#### Excerpt

# I hate having flying saw dust in my eyes



## Tiny (Aug 12, 2012)

As some of you remember I have a tiny Delta table saw with a 10" blade. The motor is very OK with 1800w. It costed 50€ and a new blade more than the half of the price. Im quite content with it. If I wanted a better saw I should spend much more than 1000€ then it would be new because its hard to find good 2nd hand tools that are professional grade but small since Im not having a factory.
Well anyhow the saw is pretty ok but the tiny dust port is just a bad joke. After some years I got enough of having the shop full of sawdust after 50cm of sawing. So I made a new dust port. Im still using the original and the both of them together works as a charm.

The next project will be a larger top to this saw of some sort


----------



## Dejure (Jul 27, 2009)

Every port you can add seems to be fair game, when it comes to reducing dust. My saw as an over-arm collector, in addition to the stock port on the bottom, but I still set a third 4" pipe up near the back of the blade, where it throws bazillion mile and hour dust and chips, when I'm doing a lot of certain kinds of cutting. It, especially, helps when I'm doing mortise and tenons.


----------



## woodworker47 (Dec 19, 2008)

I am currently adding an over the blade dust collection to my table saw. It has the bottom collection to shop vacuum and I enclosed the back by the motor. All that is left is the blade dust.

Frank


----------



## Tiny (Aug 12, 2012)

########
#### Given entries

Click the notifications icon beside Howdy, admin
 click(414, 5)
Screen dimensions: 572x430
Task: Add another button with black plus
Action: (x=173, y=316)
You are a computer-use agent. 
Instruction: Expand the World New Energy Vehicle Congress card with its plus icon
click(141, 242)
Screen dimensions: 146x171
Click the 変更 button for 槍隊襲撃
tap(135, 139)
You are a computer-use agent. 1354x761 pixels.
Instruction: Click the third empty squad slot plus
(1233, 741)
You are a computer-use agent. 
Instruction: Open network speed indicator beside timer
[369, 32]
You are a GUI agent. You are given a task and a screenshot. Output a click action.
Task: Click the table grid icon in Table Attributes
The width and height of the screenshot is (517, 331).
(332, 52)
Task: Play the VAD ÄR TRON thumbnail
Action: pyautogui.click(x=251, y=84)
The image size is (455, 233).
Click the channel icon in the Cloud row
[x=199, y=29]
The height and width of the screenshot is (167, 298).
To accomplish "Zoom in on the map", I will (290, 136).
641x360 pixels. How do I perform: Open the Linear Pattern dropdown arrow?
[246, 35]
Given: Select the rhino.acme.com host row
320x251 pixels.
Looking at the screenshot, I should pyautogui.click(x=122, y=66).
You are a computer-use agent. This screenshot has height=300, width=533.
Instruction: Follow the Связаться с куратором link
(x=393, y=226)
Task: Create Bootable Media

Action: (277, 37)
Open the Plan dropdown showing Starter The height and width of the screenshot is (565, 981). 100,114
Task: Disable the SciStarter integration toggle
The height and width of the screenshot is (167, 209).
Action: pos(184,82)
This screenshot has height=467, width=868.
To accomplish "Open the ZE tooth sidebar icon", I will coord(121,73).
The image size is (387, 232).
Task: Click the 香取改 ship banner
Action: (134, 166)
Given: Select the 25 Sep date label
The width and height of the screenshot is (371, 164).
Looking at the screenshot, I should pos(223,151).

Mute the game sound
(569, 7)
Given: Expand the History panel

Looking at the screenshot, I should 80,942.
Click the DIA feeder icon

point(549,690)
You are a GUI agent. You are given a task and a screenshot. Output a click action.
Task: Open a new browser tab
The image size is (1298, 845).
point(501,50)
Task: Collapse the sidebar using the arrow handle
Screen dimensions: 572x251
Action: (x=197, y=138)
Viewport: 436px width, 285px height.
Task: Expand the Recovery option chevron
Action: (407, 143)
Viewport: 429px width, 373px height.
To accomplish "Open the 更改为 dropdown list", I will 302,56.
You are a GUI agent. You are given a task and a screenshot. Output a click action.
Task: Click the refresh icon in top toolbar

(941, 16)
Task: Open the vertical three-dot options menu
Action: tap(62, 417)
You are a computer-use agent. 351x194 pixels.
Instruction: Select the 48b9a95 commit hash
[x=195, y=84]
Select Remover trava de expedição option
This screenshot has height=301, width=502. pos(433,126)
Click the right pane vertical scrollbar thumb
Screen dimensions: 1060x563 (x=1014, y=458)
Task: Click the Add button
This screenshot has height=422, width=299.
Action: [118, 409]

########

Go on with the forum thread about table saw dust collection from the point where it stops.

* _Task result_
Nice to hear Im not the onlyone who gets botherd by the flying partikles


----------



## JFPNCM (Dec 13, 2009)

Stoneface said:


> I am currently adding an over the blade dust collection to my table saw. It has the bottom collection to shop vacuum and I enclosed the back by the motor. All that is left is the blade dust.
> 
> Frank


Frank: Adding a commercial system or building your own? Would appreciate seeing a post on the results.


----------



## Cherryville Chuck (Sep 28, 2010)

My table saw is the worst dust maker in my shop so I'm also looking at an over the blade addition. If it's throwing crap in your face then that means it's also going up your nose.


----------



## Tiny (Aug 12, 2012)

Very true Charley and thats why even its a bit heavy and so forth I allways wear a Sundström mask added with active carbon and P3. Ill like to have the rest of my lungs to my self; as a young guy I worked in Finlands biggest paint factory on the production and it have had some affects on my lungs, thats why a raspirator if Im on the shop.


----------



## woodworker47 (Dec 19, 2008)

Jon,

Both. I saw what I wanted on YouTube. Purchasing a Universal Dust Collection Port from Rockler for $80.00. It is for lathes, but will be modified to hang from ceiling above blade. I mounted track to ceiling to allow me to move saw when ripping large sheets. I will be able to slide collector hose into place. Waiting for Rockler to send a 20% off one item so I can purchase the Port. I have the plumbing into my shop dust collection system completed and track mounted. Just waiting on bracket. Will post pictures when completed.

Frank


----------



## hawkeye10 (Jul 28, 2015)

Tiny said:


> As some of you remember I have a tiny Delta table saw with a 10" blade. The motor is very OK with 1800w. It costed 50€ and a new blade more than the half of the price. Im quite content with it. If I wanted a better saw I should spend much more than 1000€ then it would be new because its hard to find good 2nd hand tools that are professional grade but small since Im not having a factory.
> Well anyhow the saw is pretty ok but the tiny dust port is just a bad joke. After some years I got enough of having the shop full of sawdust after 50cm of sawing. So I made a new dust port. Im still using the original and the both of them together works as a charm.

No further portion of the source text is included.